I see a great deal of confusion amongst new patients that come to my practice regarding gum disease. No one likes to give bad news. There is nothing worst than telling a client that I just met that he or she has gum disease eating away jaw bone and gums… and they just had an exam and cleaning 6 months ago at another dental office! As doctors, we are trained to tell patients clinical truth without sugarcoating it. So… let’s start from the beginning in a language everyone can understand, even a 5-year-old.
Gum disease, periodontitis, is caused by bacteria growing in the mouth. There are well over 1000 species of bacteria that are directly associated with gum disease. Don’t fall asleep just yet. These bacteria release toxins or poisons into the patient’s bloodstream and if not diagnosed early, the toxins will cause jaw bone and gum loss that hold teeth attached to jaws. Studies have also linked the association between gum disease and heart problems. There are 4 stages of gum disease and fortunately or unfortunately the disease runs its course completely painless. Only during later stages, patients generally start feeling discomfort.
Question: Why can’t you just give me antibiotics?
Answer: Antibiotics don’t work well on gum disease-related bacteria and generally wipe out good and bad bacteria. We do use antibiotics, however, as an adjunct to gum disease therapy in order to make the main therapy more effective.
Question: What’s gum disease therapy?
Answer: In order to treat gum disease, the infection must be approached from different angles. Periodontal disease therapy almost always starts with “scaling and root planing”. Some people call it “deep cleaning”. I personally don’t like this term because it improperly describes what’s being provided. Cleaning isn’t therapeutic and doesn’t treat disease. Therapy or treatment is what makes things better. The procedure involves the mechanical removal of bacteria, toxins, and infected tissues from root surfaces of teeth below the gum line. We then use antibiotics in slow-release microspheres deposited into gums to continue target deeply embedded bacteria in gums. Lasers and gum surgery can also be used to treat this disease.
Question: I had “deep cleaning” done 3 years ago. Why do I need it again?
Answer: I see this question come up all the time. The patient has had gum therapy years ago then after a substantial gap between dental visits we find evidence of active gum disease still present. Periodontal therapy removed bacteria, toxins, and infected tissue as discussed earlier. After about only 3 months gum disease bacteria reattach to roots of teeth and the process starts all over again. To be brutally honest, we cannot cure gum disease, yet we can only stop it from progressing. That required constant, lifelong treatment. So, without proper ongoing therapy, gum disease simply returns.
Question: So what can I do to prevent gum disease from damaging my gums? I don’t wanna lose my teeth.
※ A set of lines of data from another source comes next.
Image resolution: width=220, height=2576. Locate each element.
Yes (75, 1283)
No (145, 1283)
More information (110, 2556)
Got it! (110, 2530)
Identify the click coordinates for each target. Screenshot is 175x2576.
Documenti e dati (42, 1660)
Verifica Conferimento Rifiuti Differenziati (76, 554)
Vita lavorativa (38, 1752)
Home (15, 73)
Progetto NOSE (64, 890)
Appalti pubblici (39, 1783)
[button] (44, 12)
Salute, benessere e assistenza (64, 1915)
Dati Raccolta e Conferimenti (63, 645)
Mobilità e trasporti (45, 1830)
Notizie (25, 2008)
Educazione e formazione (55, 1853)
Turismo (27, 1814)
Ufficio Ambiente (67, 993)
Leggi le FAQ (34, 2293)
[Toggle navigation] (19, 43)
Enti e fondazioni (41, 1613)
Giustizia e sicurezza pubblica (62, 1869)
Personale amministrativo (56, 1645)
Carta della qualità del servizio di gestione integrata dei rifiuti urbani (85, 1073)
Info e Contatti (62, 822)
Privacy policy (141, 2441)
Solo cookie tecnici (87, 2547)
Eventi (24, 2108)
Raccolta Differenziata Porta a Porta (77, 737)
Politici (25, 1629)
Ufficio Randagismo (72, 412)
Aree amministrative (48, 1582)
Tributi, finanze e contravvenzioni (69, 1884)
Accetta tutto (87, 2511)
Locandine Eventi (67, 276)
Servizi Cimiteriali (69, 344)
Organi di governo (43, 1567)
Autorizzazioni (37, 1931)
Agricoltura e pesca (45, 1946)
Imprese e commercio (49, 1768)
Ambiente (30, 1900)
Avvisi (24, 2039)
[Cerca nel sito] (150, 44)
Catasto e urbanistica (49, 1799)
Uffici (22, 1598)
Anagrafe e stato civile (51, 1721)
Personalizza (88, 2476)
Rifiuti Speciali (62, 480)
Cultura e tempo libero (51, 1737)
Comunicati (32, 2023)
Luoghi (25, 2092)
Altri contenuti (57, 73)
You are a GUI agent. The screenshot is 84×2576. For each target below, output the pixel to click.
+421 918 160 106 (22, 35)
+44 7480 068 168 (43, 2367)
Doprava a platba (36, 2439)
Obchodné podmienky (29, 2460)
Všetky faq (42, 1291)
Answer: Once the initial periodontal therapy is completed, patients are placed on periodontal maintenance. It is a fancy word for “supped up” cleaning that removes bacteria below roots. The patient’s gums are also measured in order to measure the efficacy of the initial therapy. That is the only way to tell if gum therapy is working. If we still see evidence of active gum disease such as bleeding gums, we start looking into other treatment options. 90% of patients respond very well to the initial therapy as long as they follow the 3-month periodontal maintenance protocol and practice oral hygiene. Special instruments and ultrasonic scalers are used to clean roots of teeth healthy and free from bacterial growth and buildup. Some medical conditions such as uncontrolled diabetes require a more aggressive approach to gum therapy.
Question: I just had a cleaning and exam 6 months ago and they never told me I have gum disease.
Answer: There are several scenarios here that might apply. Either the condition just started within 6 months. This is why it is very important to see a dentist on routine visits (emergency extraction is not a routine visit) in order to catch problems early before things go out of control. Or the disease has not been diagnosed. Depending on the country of origin or dental training, some places in the world don’t practice a “whole mouth” approach and concentrate on “fixing” immediate problems as they arise. This type of approach does not help a patient to minimize the risk of future problems. For example, patients with the latest stage of uncontrolled periodontal disease generally lose some or even all of their teeth. At this stage, not much can be done other than the removal of teeth and replacing teeth with plastic dentures. Had this condition been appropriately managed, the patient wouldn’t end up in the position of losing all teeth.
Question: I know I have gum disease but I just want my regular cleaning.
Answer: Regular cleaning is intended for patients without the presence of gum disease. In addition, regular cleaning involves the removal of deposits such as stains, plaque, and tartar above gums. Therefore, it does nothing for patients with gum disease and gives them a false perception of something being done. In reality, the disease still progresses until patients start noticing loose teeth or gum-related abscesses. Once patients are diagnosed with gum disease or periodontitis, they remain in this category and should be treated accordingly for the best outcome. The analogy I can give you is asking for a car wash when there is an engine malfunction. The wash won’t fix the engine issue and is simply the wrong approach.
In conclusion, I would like to say that I believe in providing patients with knowledge about their condition. Knowledge is the tool that can be used successfully in order to make the best-educated decision regarding one’s health.